↓↓↓

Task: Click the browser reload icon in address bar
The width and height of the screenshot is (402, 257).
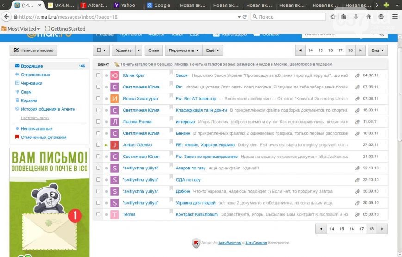Action: tap(244, 17)
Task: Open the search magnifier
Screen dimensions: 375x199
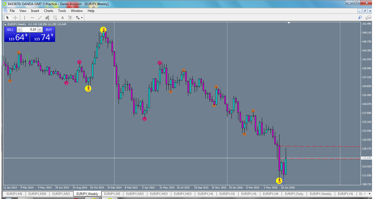Action: click(x=360, y=17)
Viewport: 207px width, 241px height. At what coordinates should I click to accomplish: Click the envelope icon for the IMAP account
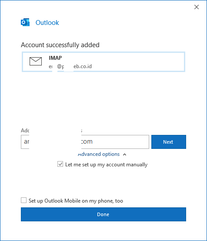tap(36, 61)
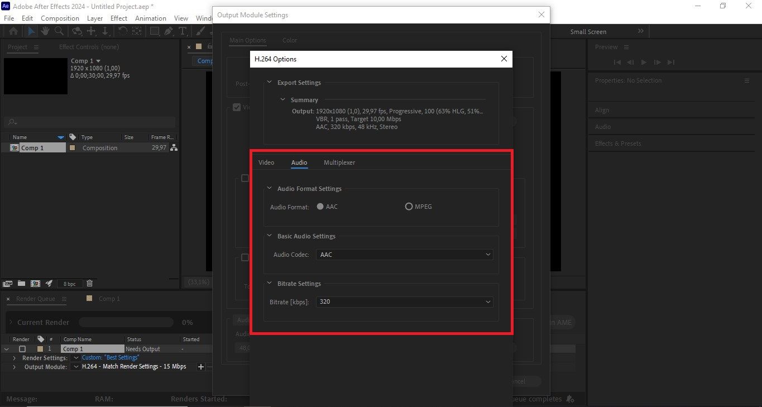This screenshot has width=762, height=407.
Task: Open the Composition menu
Action: click(60, 18)
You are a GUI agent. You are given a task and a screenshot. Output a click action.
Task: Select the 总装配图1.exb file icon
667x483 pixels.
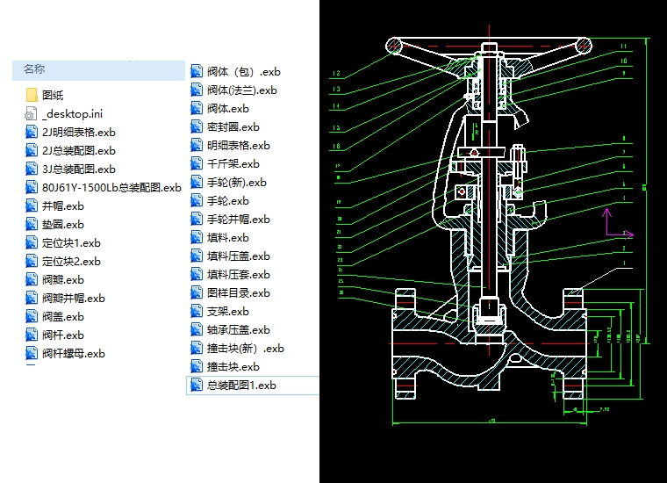(197, 385)
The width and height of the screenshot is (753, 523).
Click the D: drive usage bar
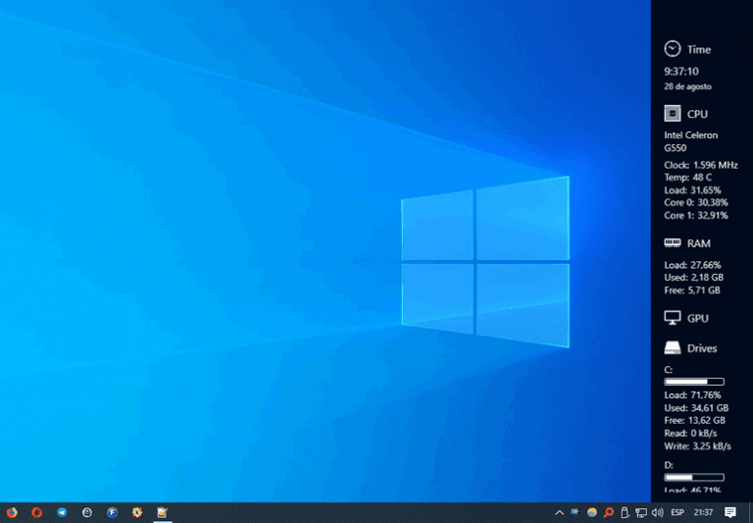tap(694, 477)
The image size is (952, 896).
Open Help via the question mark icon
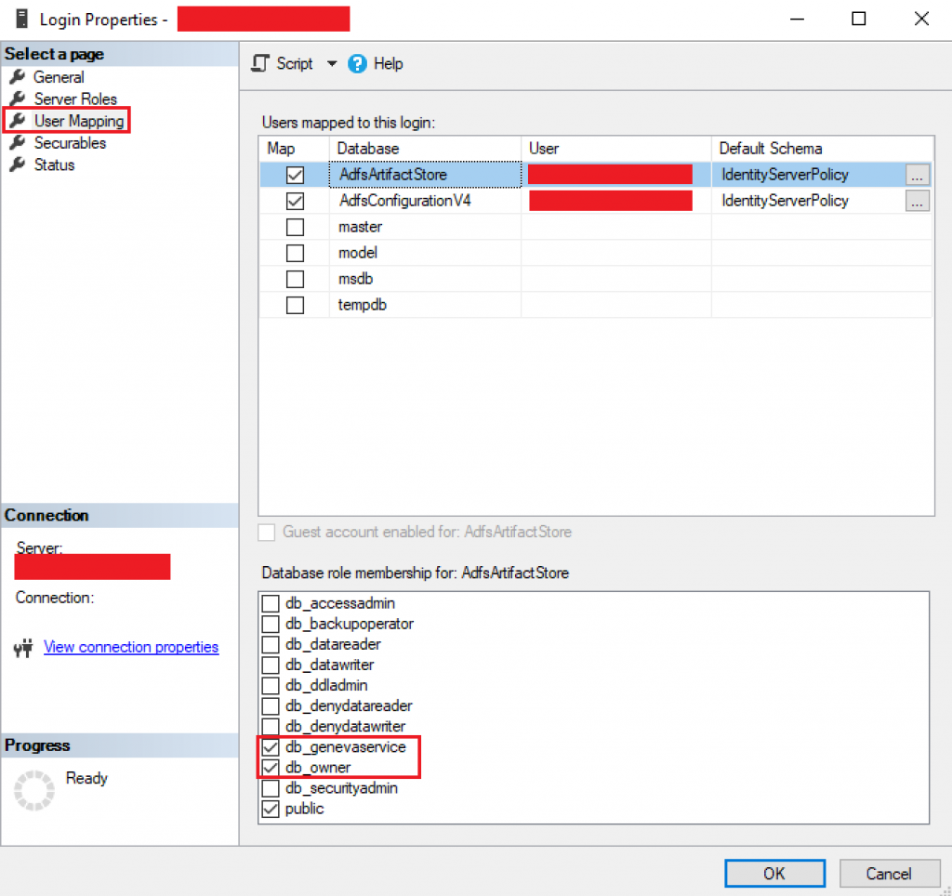(x=357, y=63)
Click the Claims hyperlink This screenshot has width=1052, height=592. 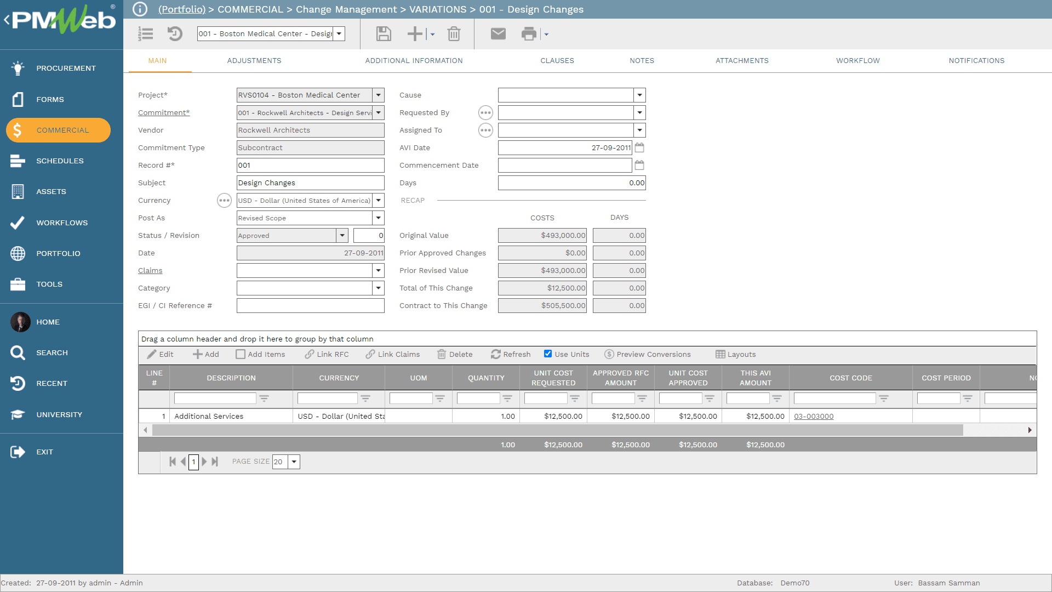pyautogui.click(x=150, y=270)
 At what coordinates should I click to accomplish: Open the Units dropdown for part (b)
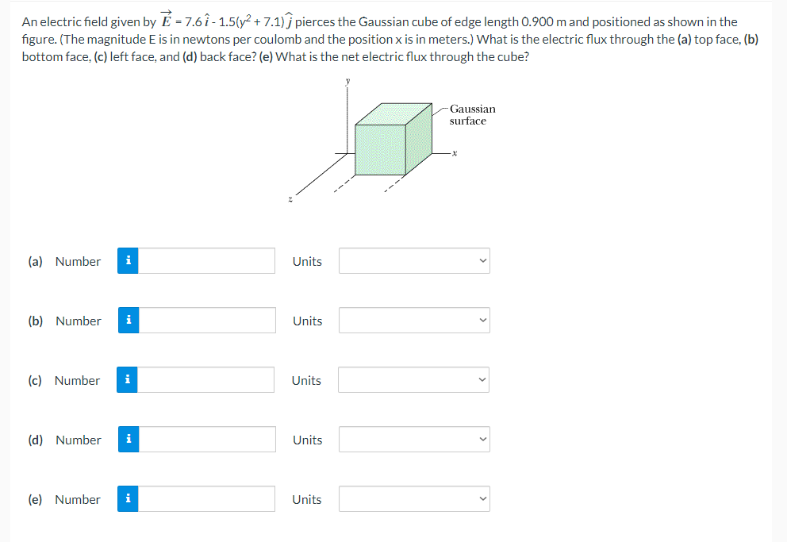pyautogui.click(x=413, y=320)
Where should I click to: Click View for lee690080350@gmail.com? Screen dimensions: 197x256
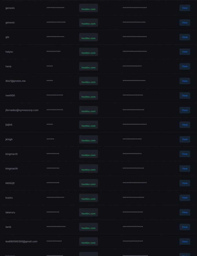(x=185, y=242)
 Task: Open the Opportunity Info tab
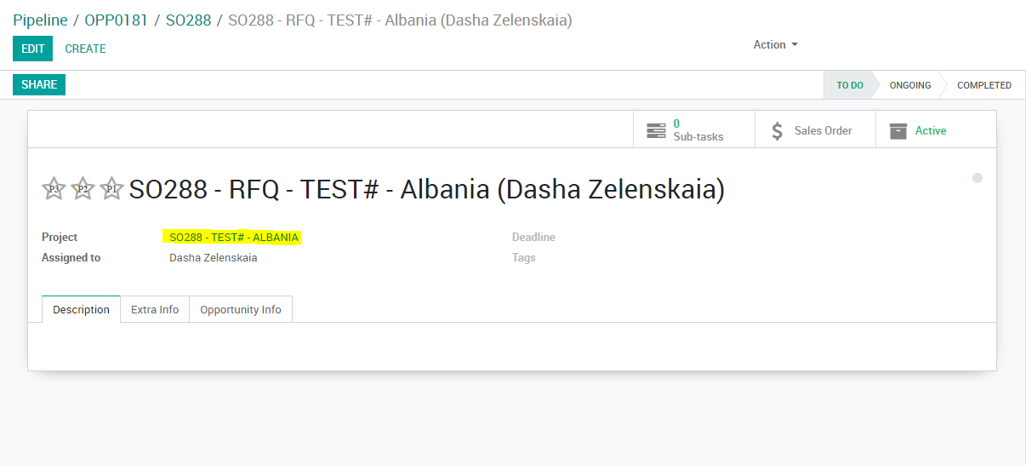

↑↑↑

Leave the pictures out and restate exactly the lines from the one that has "At what coordinates should I click to accomplish: Open" through the final line of the entries above, both ends included.

ANSWER TO THIS EXERCISE:
 At what coordinates should I click to accomplish: Open the Units dropdown for part (b)
pyautogui.click(x=413, y=320)
Where should I click to: Click View for lee690080350@gmail.com? Screen dimensions: 197x256
(x=185, y=242)
 Task: Open the Opportunity Info tab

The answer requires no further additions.